Os problemas financeiros e de saúde começaram em 2011 quando Maria começou a ter dificuldades para cantar. Até uma conversa mais prolongada a deixava com a voz baixa e cansada. A cantora conta que não viu resultado nos exames e tratamentos proporcionados pelo Sistema Único de Saúde (SUS) e por isso decidiu procurar hospitais privados. Foi-se o dinheiro e veio um resultado ainda insatisfatório, pois deixava o horizonte da volta aos palcos ainda fora de vista.
Há dois anos sem cantar e fazer shows, Maria viu suas últimas economias irem embora por conta do tratamento de saúde.
“Enquanto eu tinha um troquinho (dinheiro) na Caixa Econômica Federal, eu vivia de um aposento e desse dinheiro, mas de onde se tira e não bota, não rende. Hoje eu vivo com uma dificuldade grande. A coisa que eu mais sinto é porque minha doença não me deixou terminar minha casa. Consegui levantar a casa, cobri com telha, mas não tive condição de colocar o reboco, de colocar o piso nela toda. Isso dói! Penso no tanto que eu lutei na minha vida e hoje não vejo nada”, relata a artista com os olhos marejados e voz embargada.
Além de provocar sua derrocada econômica, a doença lhe tirou a paixão de sua vida: cantar. “Sabe quando você sente saudade da vida? Pois eu sinto. É muito bom ter seu modo de viver e viver daquilo. Quando você para, é o mesmo que uma pedra em cima do chão jogada dentro de um buraco. Eu me sinto rejeitada até pelos amigos. Antes eu tinha muitos, mas hoje são poucos que me ligam, como o Zé Dantas (amigo e empresário da cantora)”, diz.
José Campos Dantas é amigo, empresário e produtor de Maria da Inglaterra desde a década de 1980. “A conheci se apresentado no Teatro 4 de Setembro e na Feirinha de Artes. A Maria era festada pelo meio cultural como a grande revelação porque era uma artista popular que veio do nada, da pobreza, do analfabetismo, mas que, no entanto, fazia canções muito bonitas. Os intelectuais a colocaram lá em cima”, conta.
Para Dantas, por ser ingênua e analfabeta, a cantora sofreu com algumas pessoas que utilizavam sua imagem em benefício próprio e depois sumiam sem lhe dar o devido reconhecimento e até mesmo sua parte financeira.

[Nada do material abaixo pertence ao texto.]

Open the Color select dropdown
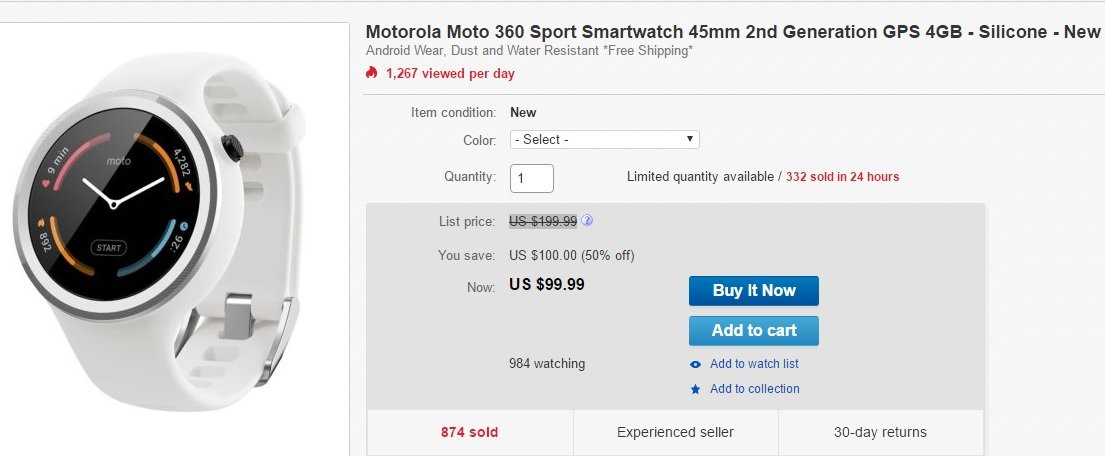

“Políticos usavam a Maria, apareciam ao lado dela, usavam fotos com ela em época de campanha e prometiam fazer um disco dela, mas depois ninguém fazia nada. Não procuravam mais por ela e a deixavam de lado. Além do mais, a maioria das pessoas que se aproximaram dela com a intenção de administrar sua carreira era com más intenções. Captavam dinheiro em nome dela e não faziam o trabalho. É muito fácil enganar uma pessoa ingênua como ela”, afirma.
O produtor é direto sobre a situação atual da compositora. “Maria vive hoje em um estado de indigência”, crava.
As dificuldades enfrentadas pela compositora impressionaram a pessoa que deu o nome artítico para a compositora.
“Vejo essa situação de saúde e abandono pela qual passa a minha amiga Maria de Inglaterra com grande apreensão e com o coração muita apertado. Proponho e solicito, com veemência, que a estrutura pública do Piauí possa dar algum socorro, ou até mesmo todo o socorro, a essa grande, querida e necessária força telúrica do Piauí”, afirma o musicólogo Ricardo Cravo Albin.
O escritor, poeta e conselheiro do Conselho Estadual de Cultura, Cineas Santos, diz ver o abandono de Maria da Inglaterra com grande tristeza. “A nossa atitude é desrespeitosa em relação a ela. É uma cidadã que merece mais consideração, até porque ela dignifica e honra a cultura”, diz.